## [EXERCISES TO COMPLETE]
A. In the news report on Rishi Sunak, where was Sunak touring when he said he had followed the right process?
B. Retype the portion of the news report on Rishi Sunak that runs from "London: British Prime" up to and including "investigate the issue.".

---- SELECTED PASSAGE

London: British Prime Minister Rishi Sunak Monday defended his actions over the sacking of a Cabinet minister after he was found in breach of the ministerial code over his tax affairs, pledging to restore integrity into politics.
The British Indian leader has faced Opposition criticism over not taking the action to sack Conservative Party chairman Nadhim Zahawi, a minister without portfolio in his Cabinet, sooner after it emerged he had paid a penalty to the country’s tax department.
During the launch of his government’s new emergency care plan for the National Health Service (NHS), Sunak insisted he had acted decisively by asking the independent ethics adviser to investigate the issue.
“What I have done is follow a process, which is the right process,” he said during a tour of County Durham in north east England.
“Integrity is really important to me – all of you guys want to see that government is run properly, that it is run with integrity and there’s accountability when people don’t behave in the way that they should or if something doesn’t go right, and that’s what we’ve done,” he said.
He also pledged to “take whatever steps are necessary to restore the integrity back into politics”.
“The things that happened before I was prime minister, I can’t do anything about. What I think you can hold me to account for is how I deal with the things that arise on my watch,” he added.
It came as the UK government published a new Urgent and Emergency Care Plan as part one of Sunak’s stated priorities to reform the way the NHS provides services to adapt to changing needs, including by expanding care outside of hospitals.

--------
---- DATASET SECTION

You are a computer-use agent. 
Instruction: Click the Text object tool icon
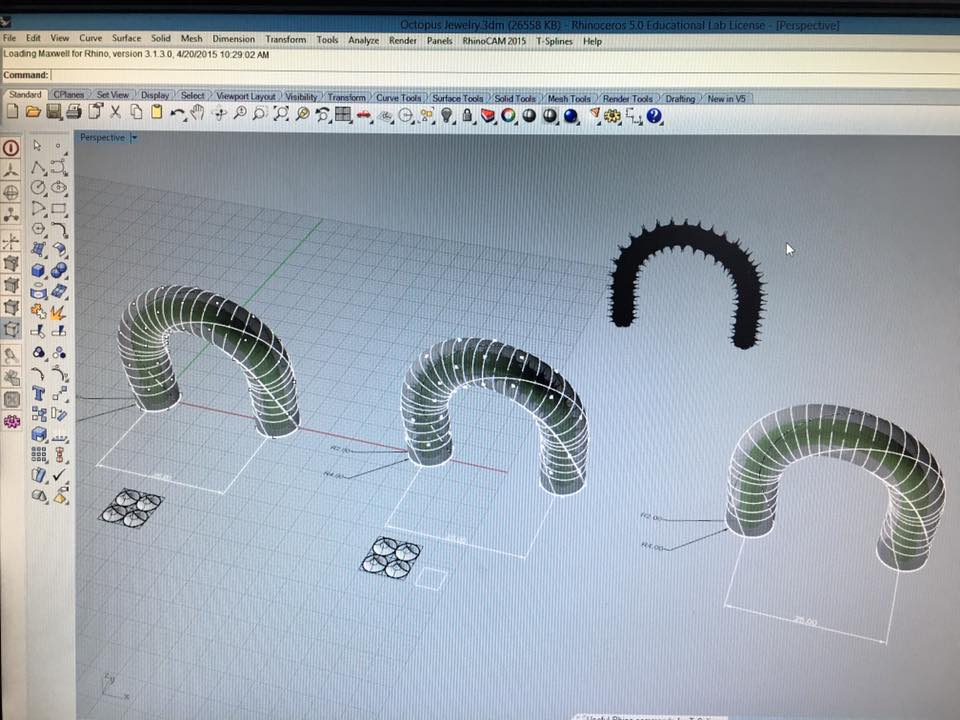coord(38,392)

--------

## [PER-TASK ANSWERS]
A. County Durham in north east England.

B.
London: British Prime Minister Rishi Sunak Monday defended his actions over the sacking of a Cabinet minister after he was found in breach of the ministerial code over his tax affairs, pledging to restore integrity into politics.
The British Indian leader has faced Opposition criticism over not taking the action to sack Conservative Party chairman Nadhim Zahawi, a minister without portfolio in his Cabinet, sooner after it emerged he had paid a penalty to the country’s tax department.
During the launch of his government’s new emergency care plan for the National Health Service (NHS), Sunak insisted he had acted decisively by asking the independent ethics adviser to investigate the issue.